**SOURCE DATA**

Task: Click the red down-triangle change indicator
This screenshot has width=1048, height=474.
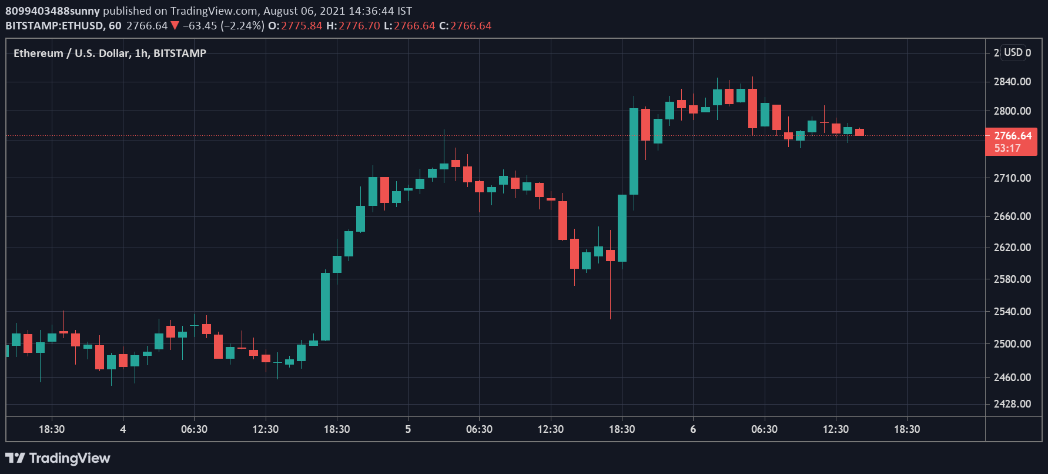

==

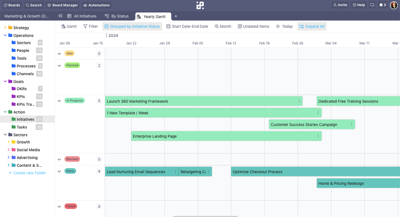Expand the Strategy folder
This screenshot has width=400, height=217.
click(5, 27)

--

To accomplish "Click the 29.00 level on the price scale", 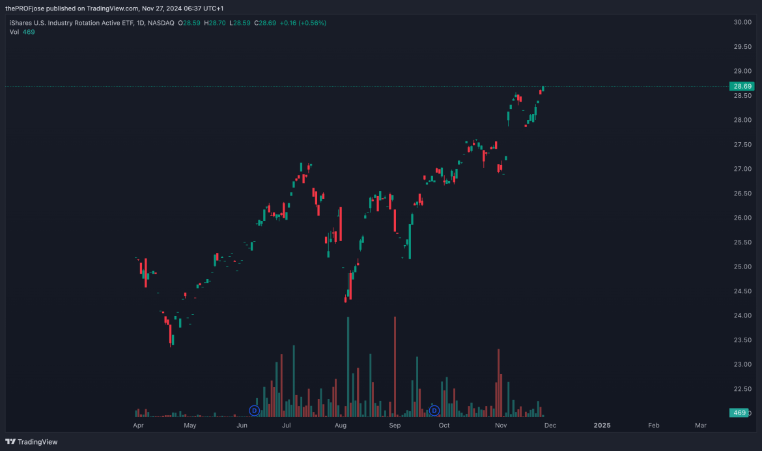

**SHORT EXERCISE**
Convert the lines of the material from the one containing "Expand the Strategy folder" through the one containing "click(5, 27)", inclusive, into a JSON list of strings with one string per line, skipping blank lines. Leave the pictures out of the answer.

**RESPONSE TO THE TASK**
[
  "Expand the Strategy folder",
  "This screenshot has width=400, height=217.",
  "click(5, 27)"
]